How are you? Hard to believe: yesterday marked three years since the World Health Organization declared a global pandemic. Looking back, my newsletter for March 2020 made no mention of it. By April, I’d lost four members of my extended network of family and friends―three brilliant artists within 36 hours of each other; the other a visionary businessman.
Remembering them―symbolic of the many; perhaps your friend or loved one?―this week’s news comes with four tributes and a smile.
Bill Withers, a graceful man unpretentious in his eloquence, exited the stage, passing away just as his legacy song resurged—a healing anthem for medical workers, caregivers, and families everywhere. Here he is performing “Lean on Me” with Stevie Wonder and John Legend at his 2015 induction into the Rock & Roll Hall of Fame.
Ellis Marsalis, Jr., venerated pianist and teacher, patriarch of a dynasty of six accomplished sons—four of them renowned musicians: Branford (saxophone), Wynton (trumpet), Delfeayo (trombone), and Jason (percussion). For a family that has so generously rallied its talents to give others a proper New Orleans-style “When the Saints Go Marching In” home-going parade, how painful it must have been not to do the same for him in those days of coronavirus containment. Two years later, a private service was followed by a public second line.Didn’t he ramble! Read Wynton’s tribute here.

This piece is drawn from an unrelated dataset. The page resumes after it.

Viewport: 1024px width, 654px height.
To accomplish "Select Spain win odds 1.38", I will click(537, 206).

For decades, since founding the Caribbean American Chamber of Commerce and Industry, Inc. in 1985, Roy A. Hastick, Sr. was Brooklyn’s #1 Black business networker. A tireless champion and defender of entrepreneurism (Black economic self-empowerment); he rallied sole proprietors, mom-and-pop shops, and would-be start-ups into a collective that anchored neighborhoods, revived communities, and built bridges across the Afri-Caribbean-American Diaspora. His legacy, CACCI, endures.
David C. Driskell: artist, scholar, gentle man. You can view some of his work here—including his much-lauded “berry paintings.”

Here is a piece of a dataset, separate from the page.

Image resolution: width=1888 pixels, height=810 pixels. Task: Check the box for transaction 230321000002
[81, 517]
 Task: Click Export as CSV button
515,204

Years ago, having gone a while without catching up, David and I ran into each other in South Africa. He, based in Maryland and Maine; me, in New York—and where do we finally chance to meet? A market in Johannesburg: there, in an aisle, between the furnishings and the fruit. Laughing, hugging, we made such a scene that others soon circled. Caught up in our joy, they cheered and cheered. We danced and danced.
* * *
Now, three years since their deaths, as the disease plods on, I remember those early days of the pandemic and a depth of sorrow few could have imagined. I remember the televised scenes of misery and of heroism: how we hung out of windows forming groups of twos and threes; how we hunkered down within our "bubbles" pining for those without; how we took spoons to pots to make a joyful noise—cheering on health workers at home and abroad; how we survived. Struck by the uneasy wonder of it all, I remember a moment in a distant time and place; David, a gathering of strangers, and how we danced. I find joy.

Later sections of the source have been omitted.